Copy the lines of the listing below word for word, starting with the line that contains "353) label: Cloudflare" and continuing through the end of the listing.
===============
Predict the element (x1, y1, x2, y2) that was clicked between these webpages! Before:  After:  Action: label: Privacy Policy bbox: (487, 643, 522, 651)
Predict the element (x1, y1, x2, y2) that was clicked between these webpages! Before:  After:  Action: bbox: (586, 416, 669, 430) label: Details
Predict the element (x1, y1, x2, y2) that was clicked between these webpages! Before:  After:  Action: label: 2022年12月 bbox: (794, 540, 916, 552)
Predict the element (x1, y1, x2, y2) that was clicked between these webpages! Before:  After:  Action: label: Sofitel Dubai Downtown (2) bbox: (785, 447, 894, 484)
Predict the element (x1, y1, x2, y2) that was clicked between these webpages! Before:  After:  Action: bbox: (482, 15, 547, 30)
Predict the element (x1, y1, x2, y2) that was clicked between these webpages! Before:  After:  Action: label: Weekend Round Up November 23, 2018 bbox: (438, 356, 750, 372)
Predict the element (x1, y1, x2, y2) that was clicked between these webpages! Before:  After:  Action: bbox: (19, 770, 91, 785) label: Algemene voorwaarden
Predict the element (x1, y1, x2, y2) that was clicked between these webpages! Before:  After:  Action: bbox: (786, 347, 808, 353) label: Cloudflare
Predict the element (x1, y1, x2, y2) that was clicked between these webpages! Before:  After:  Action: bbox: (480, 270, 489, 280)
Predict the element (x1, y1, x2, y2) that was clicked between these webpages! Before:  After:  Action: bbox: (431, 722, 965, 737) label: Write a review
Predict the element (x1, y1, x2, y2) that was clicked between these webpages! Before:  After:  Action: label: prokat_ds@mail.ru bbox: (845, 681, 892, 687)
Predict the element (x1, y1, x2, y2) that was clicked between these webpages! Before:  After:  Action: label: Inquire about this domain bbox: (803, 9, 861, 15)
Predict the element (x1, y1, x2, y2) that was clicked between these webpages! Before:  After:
===============
### [Task output]
Predict the element (x1, y1, x2, y2) that was clicked between these webpages! Before:  After:  Action: bbox: (786, 347, 808, 353) label: Cloudflare
Predict the element (x1, y1, x2, y2) that was clicked between these webpages! Before:  After:  Action: bbox: (480, 270, 489, 280)
Predict the element (x1, y1, x2, y2) that was clicked between these webpages! Before:  After:  Action: bbox: (431, 722, 965, 737) label: Write a review
Predict the element (x1, y1, x2, y2) that was clicked between these webpages! Before:  After:  Action: label: prokat_ds@mail.ru bbox: (845, 681, 892, 687)
Predict the element (x1, y1, x2, y2) that was clicked between these webpages! Before:  After:  Action: label: Inquire about this domain bbox: (803, 9, 861, 15)
Predict the element (x1, y1, x2, y2) that was clicked between these webpages! Before:  After:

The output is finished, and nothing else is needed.